Stephen was already full of faith and the Holy Spirit when his story begins. What is it that set these men, Abraham, and Moses, and David, and Peter, and Stephen, and even Saul of Tarsis in motion? Not one of them acted on his own initiative, though perhaps I should point out Moses' aborted attempt to act when he slew the Egyptian, or Peter's many false starts before his time is finally come. They were called. Stephen was full of faith and the Holy Spirit, maybe he had been for years, but it was only when God called Him that his actions became significant. And so, I submit, that what is necessary to interrupt the nosedive straight into the pit of Hell in which our society is engaged, is not a man full of faith and the Holy Spirit, plenty of those have tried, it is neither a genius nor a great speaker or writer. We do not need a man of action or a person with this virtue or that. What is needed, what is determinant is one thing.
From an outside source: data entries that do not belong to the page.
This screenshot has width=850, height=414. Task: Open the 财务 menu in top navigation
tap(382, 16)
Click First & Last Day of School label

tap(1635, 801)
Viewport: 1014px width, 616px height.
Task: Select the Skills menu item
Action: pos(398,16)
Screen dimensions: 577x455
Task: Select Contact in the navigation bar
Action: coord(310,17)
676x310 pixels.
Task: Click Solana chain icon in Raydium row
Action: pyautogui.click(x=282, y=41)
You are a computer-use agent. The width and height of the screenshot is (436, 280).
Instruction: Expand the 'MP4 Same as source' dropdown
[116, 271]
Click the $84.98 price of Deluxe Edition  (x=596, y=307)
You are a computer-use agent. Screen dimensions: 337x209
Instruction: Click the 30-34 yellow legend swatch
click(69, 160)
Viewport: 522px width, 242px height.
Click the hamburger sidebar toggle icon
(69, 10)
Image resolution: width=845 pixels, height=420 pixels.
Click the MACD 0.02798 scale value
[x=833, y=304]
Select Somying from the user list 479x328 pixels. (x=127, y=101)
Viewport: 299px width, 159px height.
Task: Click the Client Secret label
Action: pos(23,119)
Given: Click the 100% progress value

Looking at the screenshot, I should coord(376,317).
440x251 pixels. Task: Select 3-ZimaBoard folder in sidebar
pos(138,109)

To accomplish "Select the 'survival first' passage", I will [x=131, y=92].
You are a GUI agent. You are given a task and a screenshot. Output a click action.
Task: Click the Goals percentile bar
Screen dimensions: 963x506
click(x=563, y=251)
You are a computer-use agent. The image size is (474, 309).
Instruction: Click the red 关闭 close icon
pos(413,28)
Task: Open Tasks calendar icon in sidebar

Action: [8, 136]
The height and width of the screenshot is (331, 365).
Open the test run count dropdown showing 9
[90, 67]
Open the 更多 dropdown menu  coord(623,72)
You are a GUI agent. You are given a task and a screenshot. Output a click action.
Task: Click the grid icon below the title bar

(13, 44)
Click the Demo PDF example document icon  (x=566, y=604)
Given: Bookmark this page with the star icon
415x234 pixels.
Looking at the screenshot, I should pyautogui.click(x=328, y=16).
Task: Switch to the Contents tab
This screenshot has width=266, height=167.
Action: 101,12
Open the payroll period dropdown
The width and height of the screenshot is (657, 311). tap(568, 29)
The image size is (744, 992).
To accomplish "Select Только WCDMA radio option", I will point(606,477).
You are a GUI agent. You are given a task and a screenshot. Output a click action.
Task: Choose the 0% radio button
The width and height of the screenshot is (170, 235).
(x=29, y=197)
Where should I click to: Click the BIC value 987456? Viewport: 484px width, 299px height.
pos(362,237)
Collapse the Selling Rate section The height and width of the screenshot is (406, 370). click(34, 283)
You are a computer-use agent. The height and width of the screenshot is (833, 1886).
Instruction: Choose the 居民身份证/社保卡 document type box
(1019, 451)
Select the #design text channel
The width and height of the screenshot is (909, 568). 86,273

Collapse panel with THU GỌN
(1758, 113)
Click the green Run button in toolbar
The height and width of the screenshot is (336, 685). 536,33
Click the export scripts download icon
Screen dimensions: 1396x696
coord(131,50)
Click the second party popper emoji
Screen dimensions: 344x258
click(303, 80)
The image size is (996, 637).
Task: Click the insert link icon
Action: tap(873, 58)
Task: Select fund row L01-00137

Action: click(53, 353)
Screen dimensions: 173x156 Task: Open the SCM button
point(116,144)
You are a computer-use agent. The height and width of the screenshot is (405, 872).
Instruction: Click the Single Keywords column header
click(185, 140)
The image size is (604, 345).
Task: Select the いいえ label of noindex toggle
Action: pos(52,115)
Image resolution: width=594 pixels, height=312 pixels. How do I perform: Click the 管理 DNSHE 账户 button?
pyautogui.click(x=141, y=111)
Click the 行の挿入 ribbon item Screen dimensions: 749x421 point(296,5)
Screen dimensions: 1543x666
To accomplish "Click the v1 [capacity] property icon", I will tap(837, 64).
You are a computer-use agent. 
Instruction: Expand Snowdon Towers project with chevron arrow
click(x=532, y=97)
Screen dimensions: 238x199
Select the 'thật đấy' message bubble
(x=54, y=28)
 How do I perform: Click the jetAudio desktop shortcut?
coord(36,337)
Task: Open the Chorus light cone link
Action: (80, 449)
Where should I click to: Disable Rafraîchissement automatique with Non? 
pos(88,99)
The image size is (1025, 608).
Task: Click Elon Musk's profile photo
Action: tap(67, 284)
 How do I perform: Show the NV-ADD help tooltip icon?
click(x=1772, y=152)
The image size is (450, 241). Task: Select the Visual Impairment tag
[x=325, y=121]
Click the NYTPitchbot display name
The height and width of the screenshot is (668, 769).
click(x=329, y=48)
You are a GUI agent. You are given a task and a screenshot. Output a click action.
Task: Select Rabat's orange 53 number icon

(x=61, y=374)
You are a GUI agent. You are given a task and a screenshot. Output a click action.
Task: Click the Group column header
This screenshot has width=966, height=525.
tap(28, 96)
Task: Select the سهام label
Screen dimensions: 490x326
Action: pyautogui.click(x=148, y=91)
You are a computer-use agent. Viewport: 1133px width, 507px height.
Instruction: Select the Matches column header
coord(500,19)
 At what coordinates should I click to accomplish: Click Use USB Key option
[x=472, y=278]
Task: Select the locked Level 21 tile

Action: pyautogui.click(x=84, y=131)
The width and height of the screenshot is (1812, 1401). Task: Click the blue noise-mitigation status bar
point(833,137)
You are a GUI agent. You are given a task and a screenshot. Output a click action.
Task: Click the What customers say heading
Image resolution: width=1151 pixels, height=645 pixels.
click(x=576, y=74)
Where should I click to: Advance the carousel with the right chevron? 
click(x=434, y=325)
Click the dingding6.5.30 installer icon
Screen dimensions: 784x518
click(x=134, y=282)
We need God to give someone, anyone, a calling to rescue the church, to call our society to repentance. Plenty of people have taken it upon themselves to fill this role and they, we, have accomplished nothing. I promised a call to action, but first let me say that we have been guilty of low expectations, we have been satisfied with a Trump when we need a Luther, or satisfied with Luther when we need Christ, our great sin is that we ask the Lord for too little-expect too little from Him, so the call to action is to the only effective action available to us: to ask the Lord to call for us a Judge, a Prophet, a Shepherd. I feel like the Jews during the 400 years when the Prophets had ceased to speak and they just waited and waited for the Messiah. We are the people who walk in darkness. Pray that we see a great light. Soon.